Sunday, January 12, 2014

CCXLV | Words of Giants


I see them in the night: the dirt, the blood,

the silver of your eyes in fevered dreams.

I taste the foul air and feel the mud

like drying paint upon my face. It seems


so close to me at night, like I am there,

afire with fear and screaming senses, cold

with panic, freezing in the nighttime air—

all memory of sense returns to hold


my dreaming mind in jagged, tearing claws.

For when I lived these horrors first, you were

the flour that held my flesh in place; because

of you I dreamt of silver eyes—was sure


to see, at least once more, the light of day.

But now I live this darkness once again

and you have never been so far away.

I cannot speak to you, and so I paint.


I paint the Games; the terror and the good,

and you; though in the night I cannot feel

your touch, I see your face—your scarlet blood,

your iron stance, and stare of burnished steel.


Your touch has left my dreams, but in the day

I feel your absence like a twisting blade.

And yet, was it not I who turned away,

who turned my back, who left a debt unpaid?


You owe me nothing; I owe you my life,

and more, and more than I could ever say.

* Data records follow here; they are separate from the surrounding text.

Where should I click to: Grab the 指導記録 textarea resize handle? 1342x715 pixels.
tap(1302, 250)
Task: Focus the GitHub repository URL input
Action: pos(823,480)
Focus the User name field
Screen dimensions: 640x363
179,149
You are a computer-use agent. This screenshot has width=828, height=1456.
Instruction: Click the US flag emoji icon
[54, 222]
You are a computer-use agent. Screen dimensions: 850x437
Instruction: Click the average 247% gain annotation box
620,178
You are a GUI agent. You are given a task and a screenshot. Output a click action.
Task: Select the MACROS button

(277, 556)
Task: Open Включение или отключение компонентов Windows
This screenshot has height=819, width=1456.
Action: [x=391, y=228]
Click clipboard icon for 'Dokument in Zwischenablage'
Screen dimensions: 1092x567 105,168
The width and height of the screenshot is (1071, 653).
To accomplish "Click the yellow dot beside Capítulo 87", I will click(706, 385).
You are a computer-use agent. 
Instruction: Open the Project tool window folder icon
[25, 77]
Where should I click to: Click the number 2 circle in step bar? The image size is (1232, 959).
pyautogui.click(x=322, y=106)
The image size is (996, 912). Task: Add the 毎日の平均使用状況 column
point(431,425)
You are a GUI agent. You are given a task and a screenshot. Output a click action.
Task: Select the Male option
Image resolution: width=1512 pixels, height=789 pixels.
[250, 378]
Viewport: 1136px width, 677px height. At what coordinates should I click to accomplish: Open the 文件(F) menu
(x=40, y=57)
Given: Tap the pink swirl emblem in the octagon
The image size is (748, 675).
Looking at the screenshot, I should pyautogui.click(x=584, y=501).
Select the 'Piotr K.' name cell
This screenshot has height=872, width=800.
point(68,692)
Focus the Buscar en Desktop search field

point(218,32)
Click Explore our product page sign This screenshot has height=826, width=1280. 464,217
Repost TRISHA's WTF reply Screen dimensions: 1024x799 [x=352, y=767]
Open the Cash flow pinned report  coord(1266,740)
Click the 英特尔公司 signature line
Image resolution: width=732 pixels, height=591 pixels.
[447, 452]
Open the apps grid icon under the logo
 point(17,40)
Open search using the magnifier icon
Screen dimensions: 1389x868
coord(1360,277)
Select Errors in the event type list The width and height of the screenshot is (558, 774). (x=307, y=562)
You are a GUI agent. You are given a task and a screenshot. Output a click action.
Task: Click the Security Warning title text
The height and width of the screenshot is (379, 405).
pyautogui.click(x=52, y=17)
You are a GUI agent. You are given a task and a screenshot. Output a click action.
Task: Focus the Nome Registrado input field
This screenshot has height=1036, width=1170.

But truth can cut much faster than a knife,

and when it opened me I turned away


from you to bleed, though I had not the right.

And still my lifeblood flows like water down

around my sorry skin, and in the night

it pools around my bed—in truth, I drown.


In truth I drown, for still it seems a lie—

ashamed am I: I cannot help but think

you lied to me. You lied to me. I lie

awake in dreams and drown; in truth I sink.


For I am jealousy, entitlement,

and pain; and wrong—so wrong, in everything;

but can I bring myself to not resent

your actions, can I bring myself to cling


a little less, step back, and let you live

your choice to just survive, apart, alone?

It is the very least that I could give

to simply understand, and then atone


for turning cold. But there is poison in

my heart: a blackness creeping day by day,

and it would take all that I am. But when

I feel it growing, it is kept at bay


by thoughts of you—my selfish love for you

is all that keeps the dark from binding; all

that keeps the sun up shining. Yet this, too

is poisonous, for how can I just call


you friend, and be with you, and look into

your steel grey eyes, without the hope that what

you said was truth was lies, and lies was truth.

I cannot rid myself of this, or shut


my heart to you. And yet, I must, or all

will crumble: night will burst within my soul,

and you will be alone, and I will fall

apart and never more will live as whole,


and we two broken pieces will become

the pawns in some perverted game between

the devil and the ignorant. The sum

of us will be the cogs in a machine,


our only purpose servitude without

a mind, without a heart. I cannot let

them win so easily. When they tear out

my lungs, a scream will rise from them: “Not yet!


I am not done, I have far more to say!”

For as they take my life, I want them all

to know that I am me, not some display

of someone else’s vision. I will fall,


but I will not allow my craven fear

to be the root. I will apologize,

and be your friend, your simple friend, and clear

my mind of pride that tells me truth was lies.


Perhaps I will begin by knowing you.

I know that you would give your life for me;

I know that you are independent; too,

I know that you are strong; but one can see


these things. I want to know what lies within:

your hopes and dreams and fears and loves and wit.

But that will come in time. I will begin

with this: what colour is your favourite?